Two LEDs can be paired this way, so that each protects the other from reverse voltage. A series string of such pairs can be connected to AC or DC power, with an appropriate resistor. Some two-color LEDs are constructed this way, with the 2 dies connected anti-parallel in one chip package. With AC, the LEDs in each pair take turns emitting light, on alternate half-cycles of supply power, greatly reducing the strobing effect to below the normal flicker fusion threshold of the human eye, and making the lights brighter. On DC, polarity can be switched back and forth so as to change the color of the lights, such as in Christmas lights that can be either white or colored.

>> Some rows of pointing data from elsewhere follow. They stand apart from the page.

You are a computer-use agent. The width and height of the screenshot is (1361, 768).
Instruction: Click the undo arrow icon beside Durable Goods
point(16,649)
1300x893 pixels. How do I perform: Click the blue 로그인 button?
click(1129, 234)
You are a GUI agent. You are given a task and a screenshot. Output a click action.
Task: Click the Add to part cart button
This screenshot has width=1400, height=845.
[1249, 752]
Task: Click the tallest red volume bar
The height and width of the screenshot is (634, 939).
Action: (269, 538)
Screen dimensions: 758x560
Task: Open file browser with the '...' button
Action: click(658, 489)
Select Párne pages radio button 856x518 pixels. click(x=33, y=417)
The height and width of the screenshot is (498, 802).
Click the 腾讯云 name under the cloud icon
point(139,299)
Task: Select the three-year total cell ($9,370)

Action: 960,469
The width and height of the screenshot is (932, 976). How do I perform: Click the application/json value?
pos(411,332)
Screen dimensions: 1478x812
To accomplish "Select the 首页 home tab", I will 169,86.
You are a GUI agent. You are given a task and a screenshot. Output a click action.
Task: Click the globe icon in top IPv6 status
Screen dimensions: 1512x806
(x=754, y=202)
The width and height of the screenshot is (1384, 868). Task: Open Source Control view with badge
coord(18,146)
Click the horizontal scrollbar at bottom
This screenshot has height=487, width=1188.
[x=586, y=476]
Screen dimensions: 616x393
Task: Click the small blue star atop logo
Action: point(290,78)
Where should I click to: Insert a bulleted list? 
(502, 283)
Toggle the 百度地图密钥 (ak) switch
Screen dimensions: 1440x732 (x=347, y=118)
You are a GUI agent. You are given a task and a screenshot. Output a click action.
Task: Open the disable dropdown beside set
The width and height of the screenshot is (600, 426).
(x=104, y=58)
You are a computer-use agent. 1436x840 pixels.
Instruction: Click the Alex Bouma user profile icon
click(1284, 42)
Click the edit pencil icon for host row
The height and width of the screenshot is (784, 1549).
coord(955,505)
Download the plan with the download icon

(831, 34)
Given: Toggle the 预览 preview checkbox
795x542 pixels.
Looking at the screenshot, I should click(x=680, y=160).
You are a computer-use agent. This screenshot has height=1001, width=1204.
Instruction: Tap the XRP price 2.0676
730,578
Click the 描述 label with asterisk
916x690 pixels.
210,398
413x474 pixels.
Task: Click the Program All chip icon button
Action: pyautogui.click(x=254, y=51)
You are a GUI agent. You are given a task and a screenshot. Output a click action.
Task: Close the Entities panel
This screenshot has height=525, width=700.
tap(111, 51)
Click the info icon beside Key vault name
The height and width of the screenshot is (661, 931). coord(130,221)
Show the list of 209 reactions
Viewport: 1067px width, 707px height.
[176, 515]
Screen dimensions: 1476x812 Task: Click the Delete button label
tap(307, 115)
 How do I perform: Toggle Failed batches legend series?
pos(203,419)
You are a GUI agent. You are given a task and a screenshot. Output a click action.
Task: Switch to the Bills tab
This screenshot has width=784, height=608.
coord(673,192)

Battery-powered lights, which are wired in parallel, can also create a simulated "chasing" effect by alternating the polarity for each LED attached to the string, and controlling the positive and negative parts of the cycle separately. This creates two "virtual circuits", with odd-numbered LEDs lighting on positive polarity and even-numbered ones on negative polarity, for example. By eliminating the need for extra wires, this reduces costs for the manufacturer, and makes the cords less bulky and obvious for the consumer to string on decorative items. On cheaper sets, this causes strobing and prevents any of the LEDs from getting to full brightness, since both polarities share the same wire pair and cannot be active at the same time, meaning each can only be on during its own half of the cycle. Better lights can adjust the duty cycle so that any unused "off" time on one polarity can be used by the other, reducing the strobing effect and making it easier to create color blends (such as orange, amber, and yellow from a red/green LED).

== ESD ==
Antiparallel diodes are often used for ESD protection in ICs. Different ground or supply domains at the same potential or voltage may be wired separately for isolation reasons. However, during an ESD event across the domains, one would want a path for the high current to traverse. Without the antiparallel diodes in place, the voltage induced by the ESD event may result in the current following an unknown path that often leads to damage of the device. With the diodes in place the current can travel in either direction.